P5, line 196, The active sit of E.coli -> The active site of E.coli

Response: The active sit of E.coli in line 196 was changed (page 5 > line 216).

Reviewer 3 Report

Comments and Suggestions for Authors

The manuscript by Du et al. set a focus on fragment-based screening of novel antimalarial agents. The topic is interesting and the manuscript is mainly well-written, but its focus is very narrow since it reads like a description of own work rather than give an overview on the topic/field. This manuscript is publishable, but it needs to include some general aspects of the topic.
What are key challenges in fragment-based design and what are common strategies to address them? What are advantages and limitations of this approach compared to others? These points might be addressed in a separate paragraph, or throughout the manuscript.

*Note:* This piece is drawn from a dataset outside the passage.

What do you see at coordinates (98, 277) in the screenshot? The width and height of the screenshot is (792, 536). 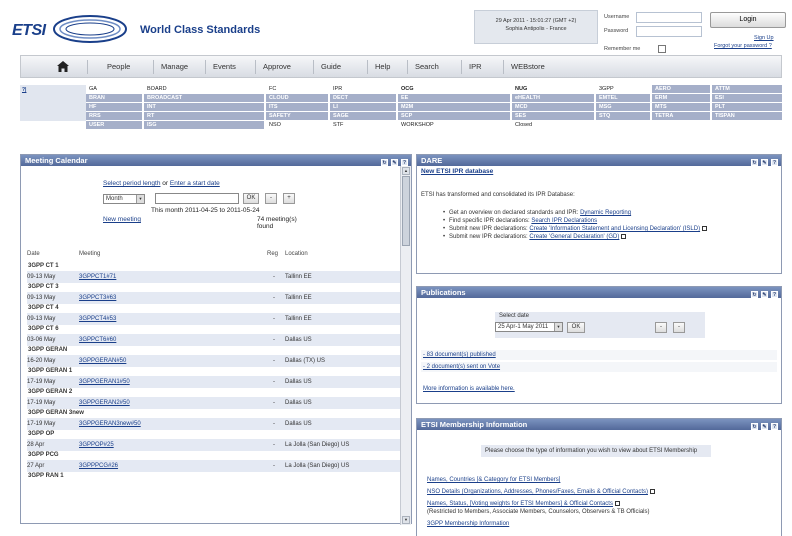 I see `meeting-link: 3GPPCT1#71` at bounding box center [98, 277].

Comments on the Quality of English Language

Please read and check the manuscript carefully. It is in general well-written, but some phrases need to be corrected.
e.g. page2, line 69 'Fragment-based screening through X-ray...' should be 'Fragment-based screening through X-ray crystallography'

Author Response

The manuscript by Du et al. set a focus on fragment-based screening of novel antimalarial agents. The topic is interesting and the manuscript is mainly well-written, but its focus is very narrow since it reads like a description of own work rather than give an overview on the topic/field. This manuscript is publishable, but it needs to include some general aspects of the topic.

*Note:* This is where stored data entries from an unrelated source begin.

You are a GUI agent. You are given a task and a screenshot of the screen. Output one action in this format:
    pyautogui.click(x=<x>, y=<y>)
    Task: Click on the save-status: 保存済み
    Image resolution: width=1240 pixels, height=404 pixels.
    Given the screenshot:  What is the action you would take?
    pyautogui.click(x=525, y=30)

What are key challenges in fragment-based design and what are common strategies to address them? What are advantages and limitations of this approach compared to others? These points might be addressed in a separate paragraph, or throughout the manuscript.

Response: Many thanks for this suggestion. These points are now addressed in a separate paragraph in ‘8. conclusion section’ (page 8 > 8. conclusion section > last paragraph > line 373-395, reference 67-72).